Previously when using the Chat Completion API, to support multi-turn conversation, we would maintain the state of the conversation in our app and replay the ‘assistant’ messages.
With o1-preview, given that we don’t get access to the reasoning tokens, what is the best practice in maintaining the conversation state? Do we replay just the assistant message without the reasoning token? Would this reduce the accuracy of o1-preview, or lead to unnecessary tokens being generated in the second turn of the conversation as o1-preview might have to ‘rethink’ through the problem again?

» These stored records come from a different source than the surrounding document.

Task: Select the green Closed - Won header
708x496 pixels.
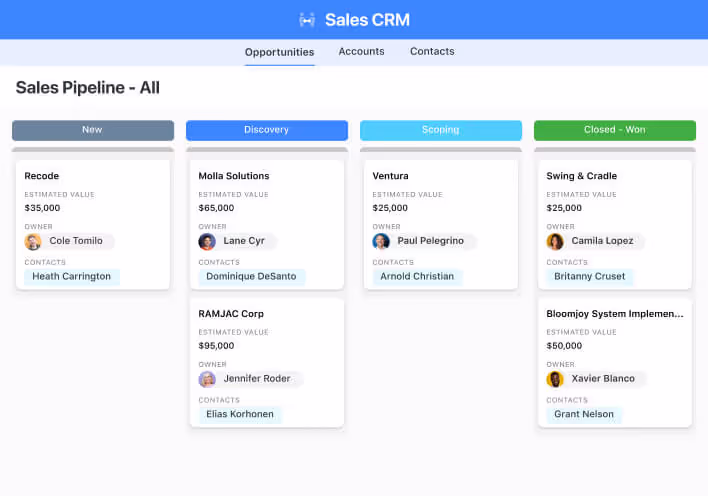Action: click(x=614, y=130)
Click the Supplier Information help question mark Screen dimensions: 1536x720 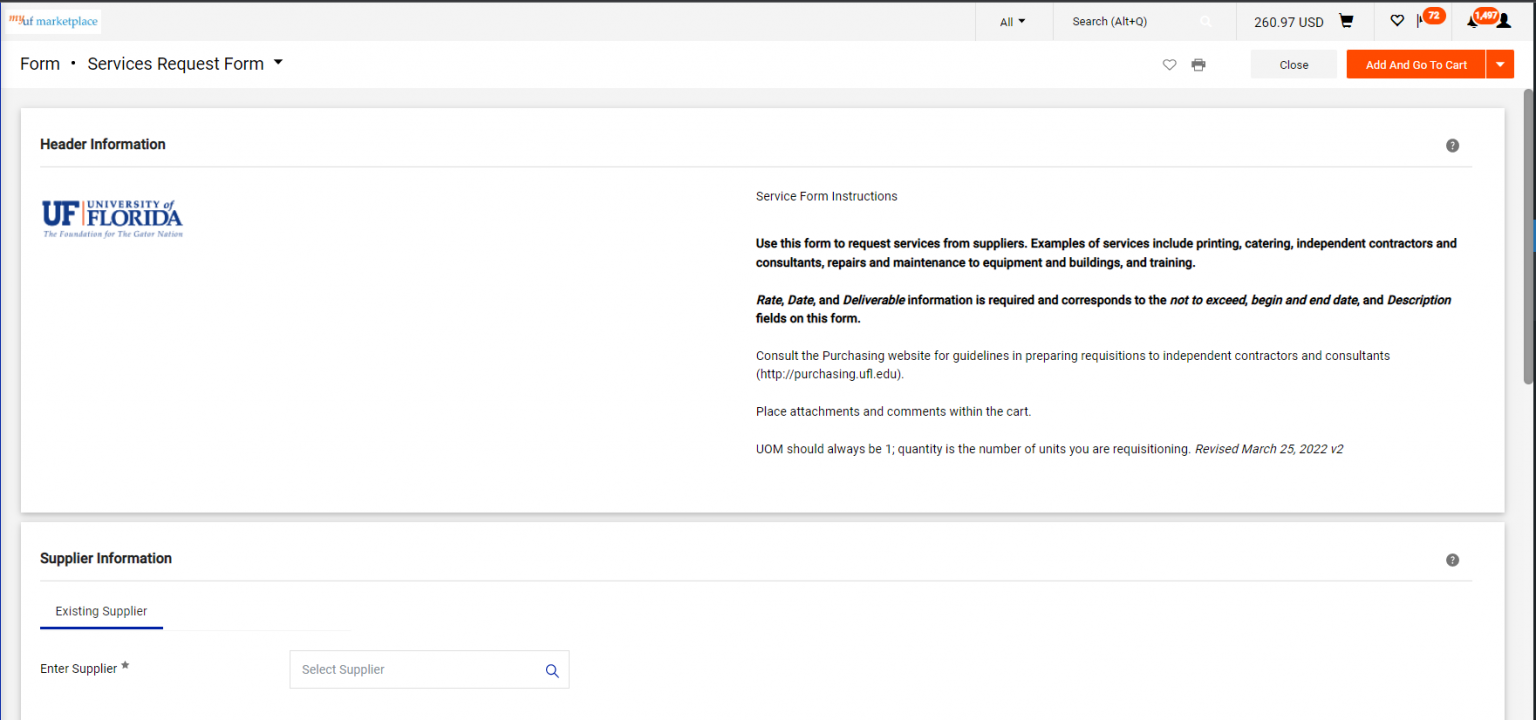coord(1452,560)
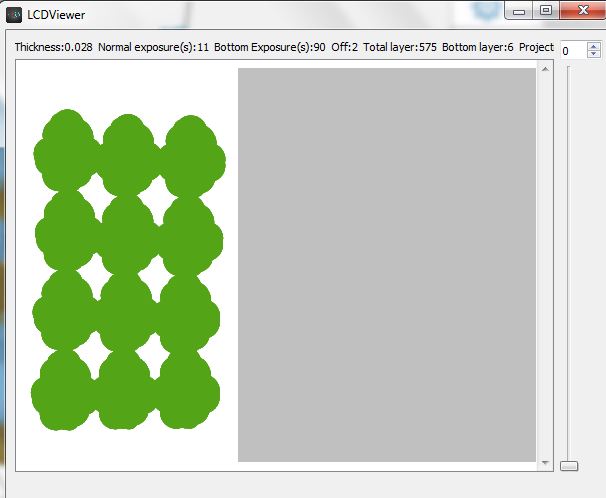Screen dimensions: 606x498
Task: Click the Total layer:575 label
Action: pyautogui.click(x=399, y=47)
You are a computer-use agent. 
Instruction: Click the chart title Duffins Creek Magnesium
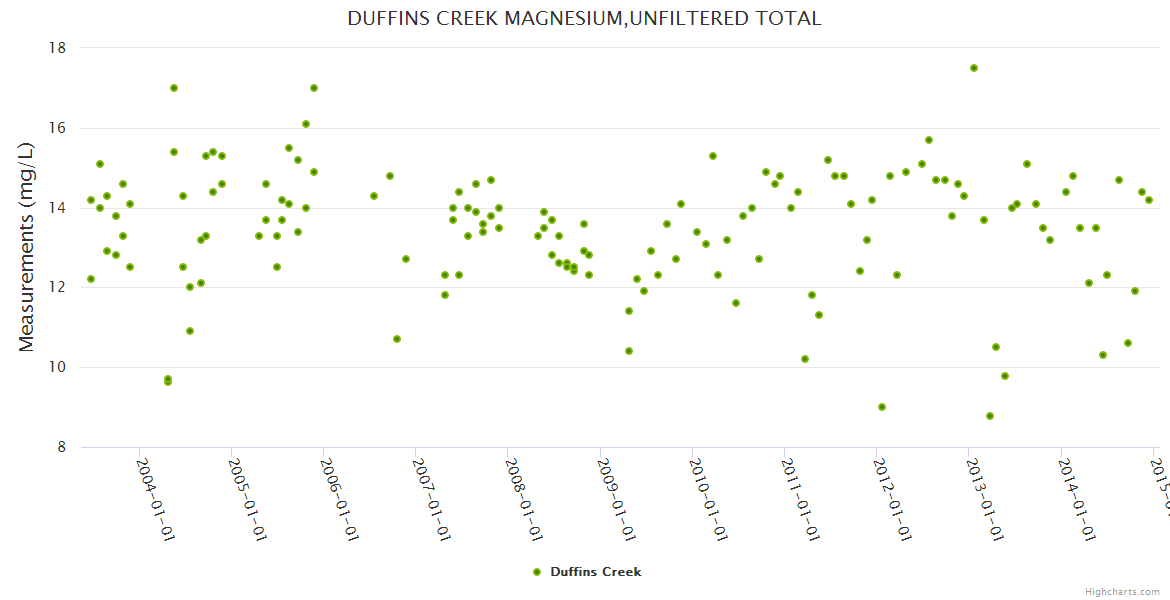point(584,18)
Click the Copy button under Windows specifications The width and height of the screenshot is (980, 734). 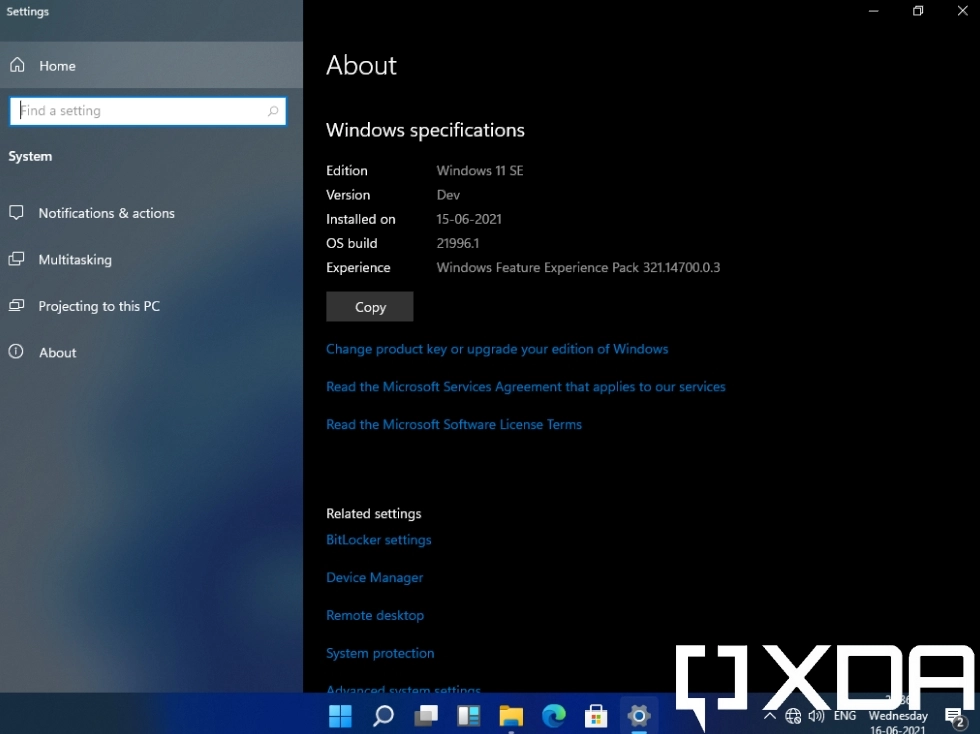pos(369,307)
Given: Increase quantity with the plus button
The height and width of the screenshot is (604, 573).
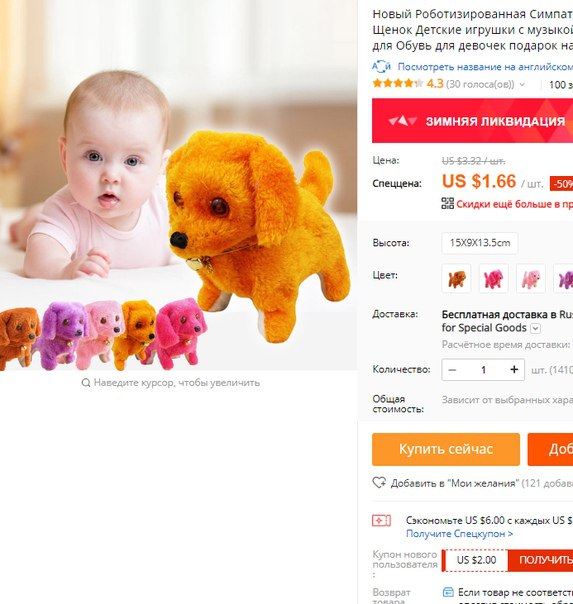Looking at the screenshot, I should click(514, 370).
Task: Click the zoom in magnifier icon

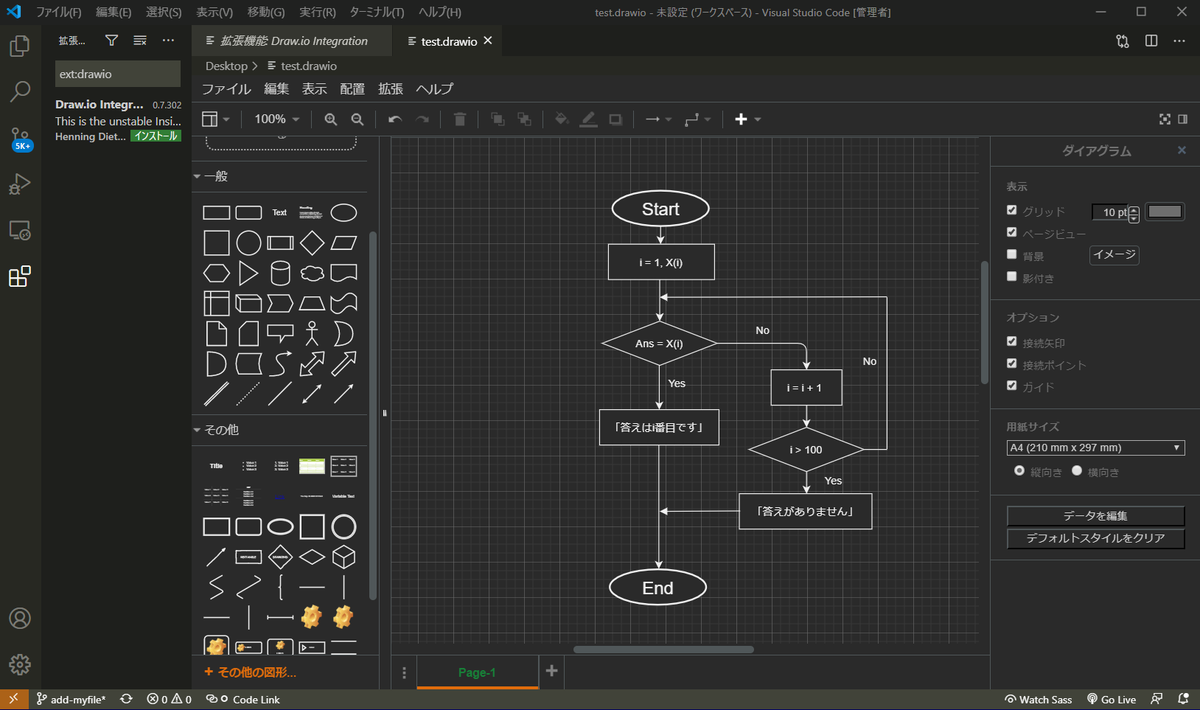Action: (x=331, y=119)
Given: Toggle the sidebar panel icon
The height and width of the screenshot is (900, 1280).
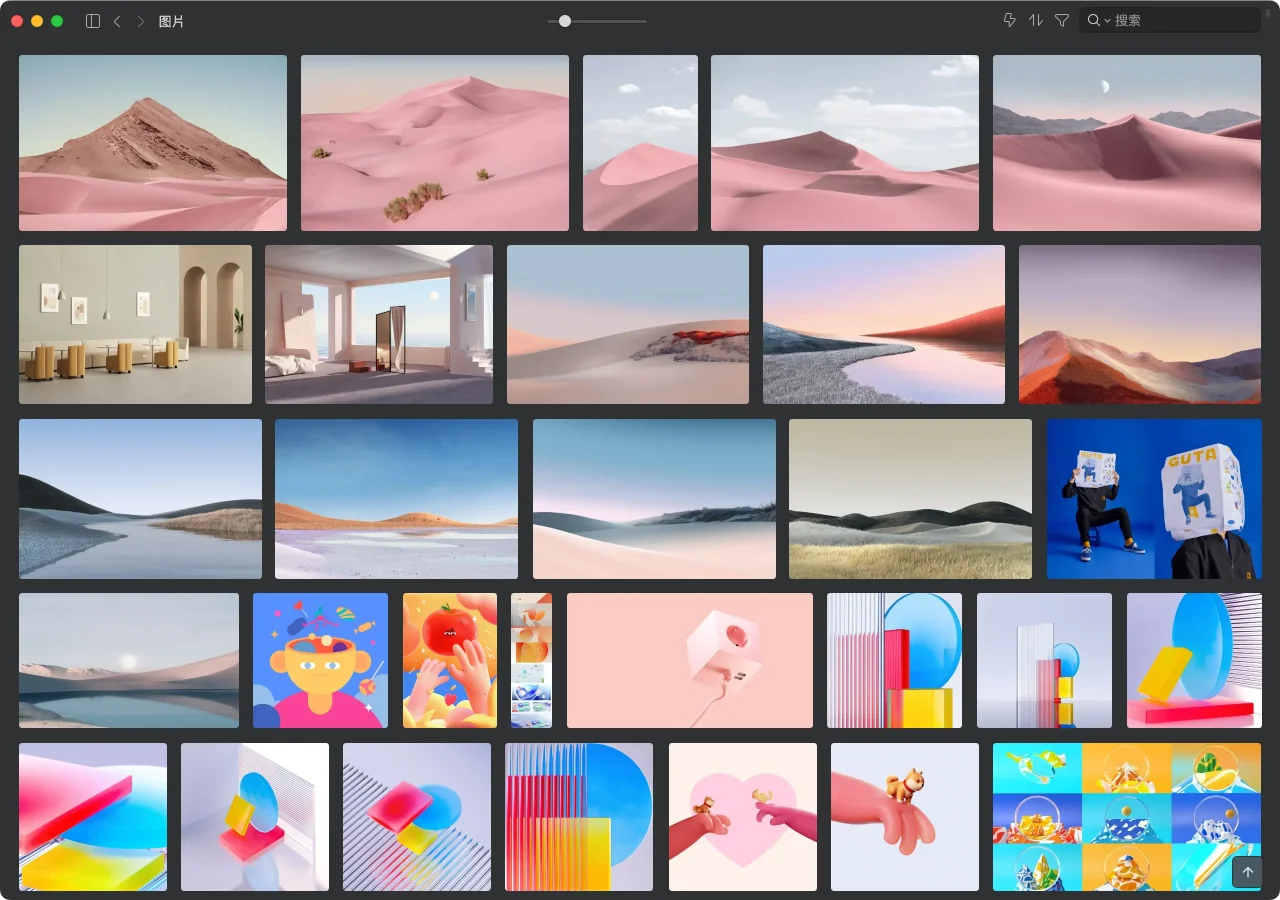Looking at the screenshot, I should [93, 21].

You have to just accept that you can only pass the last final AI response. Unlike ChatGPT currently, the stateless chat completions AI will never see past reasoning context until you are also able to view it, or can link in a chain of past completion IDs as context, neither which seems likely.
The o1 models introduce reasoning tokens. The models use these reasoning tokens to “think”, breaking down their understanding of the prompt and considering multiple approaches to generating a response. After generating reasoning tokens, the model produces an answer as visible completion tokens, and discards the reasoning tokens from its context.
Here is an example of a multi-step conversation between a user and an assistant. Input and output tokens from each step are carried over, while reasoning tokens are discarded.
I don’t see a difference in how multi-turn conversation would work between o1-preview or gpt-4o. For example I save all the user and assistant messages in a database and I pass them all along in new requests. I would not really want to store or pass any reasoning tokens anyway even if we had to them, but regardless they are not needed for multi-turn conversations.